Another key principle is that you should stay on top of trends. This is all part of offering the ultimate customer experience and building word-of-mouth buzz in the local community. These trends include everything from premiumization (in which customers are trading up to more expensive, premium spirits when they order) to the rise of artisanal gin. It could also include new mixers and new garnishes. In some cases, a number of these trends could coalesce around one big trend. For example, the “session cocktail” trend is really a mix of several smaller trends – the desire of customers to order lower-alcohol drinks, the popularity of herbs and exotic ingredients, and the craft spirits trend.
It’s also important to think of the spirits behind the bar as being part of an overall portfolio. You want to avoid gaps in this portfolio, and that means being able to diversify across a number of different categories and price points. You will want to have a mix of bestsellers and premium spirits, and you will want to have at least one local or regional product, such as a whiskey from a local craft whiskey distiller.
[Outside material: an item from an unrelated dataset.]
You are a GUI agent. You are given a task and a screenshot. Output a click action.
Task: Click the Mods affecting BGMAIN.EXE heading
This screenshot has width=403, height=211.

The must-stock categories in every product portfolio
While diversification is important, it is also important to keep in mind that the core of your portfolio will always consist of just a handful of spirits:
There is a good reason to stock each of these spirits, beyond just the obvious observation that they are all extremely popular. Gin and vodka are two neutral spirits that can be used to make just about any mixed cocktail. Whiskey is a spirit that is also quite versatile, and tends to be the spirit of choice for those patrons seeking a premium experience. Of these spirits, tequila is perhaps the most polarizing. Once seen as just a “party drink” that people consumed as shots, it has emerged as one of the latest spirits to experience the premiumization trend.
With that as your base, you can then decide whether to build out the product portfolio further with the addition of other secondary spirits. If your bar sells a lot of tequila, it might want to stock up as well on mezcal. If your bar sells a lot of Scotch and Irish whiskey, it might want to include Bourbon, Tennessee whiskey, and Japanese whisky. And if your bar sells a lot of mixed cocktails, then you will definitely want to experiment with adding fruit and cream liqueurs (such as Baileys).
How to showcase products in your portfolio at your bar
For most bars, one of the best ways to showcase products in their portfolio is by paying extra attention to the back bar. In terms of the back bar, there are a few key tips to keep in mind. For example, you should always stock your bestsellers at eye level and within easy reach of the bartender. This makes sense for two reasons – it makes fulfilling orders as easy as possible, and it also reinforces certain brands in the minds of the customer.
Another best practice is to group similar sorts of spirits together. So, for example, you would group your light spirits together (such as gin and vodka) and your dark spirits together. You might group your Scotch whiskies together and your American whiskies together. The basic rule is group “like with like.” Yet another best practice is to sub-divide your premium shelf into three basic levels: good, better and best. This helps customers to trade up very easily to a different quality category.
But the back bar is not the only place to showcase your spirits. You can also use your bar menu as a very effective way to merchandise your spirits. According to one survey, 1 in 3 customers will consult the bar menu in order to make a choice. And, within the bar menu itself, two of the most important areas are the upper left and upper right corners. You want to make sure that you reserve this real estate for your bestselling pours and special promotions.
The bar menu is also a great way to encourage the “upsell.” This occurs when a customer trades up from a mass-market spirit to a craft or artisanal spirit. It also occurs when a customer stays within the same brand, but decides to move up to the next level of that brand. For example, a customer might move from Johnnie Walker red to Johnnie Walker blue or Johnnie Walker black. The next step on the journey of premiumization might be moving to a Highlands or Speyside whisky producer with a 12- or 15-year-old Scotch.
As can be seen above, two guiding concepts – profitability and versatility – should help to guide your selection of spirits. And, by taking into account market trends and the overall move to premiumization, it is possible to ensure that you have a product portfolio that is both profitable and guaranteed to meet or exceed customer expectations.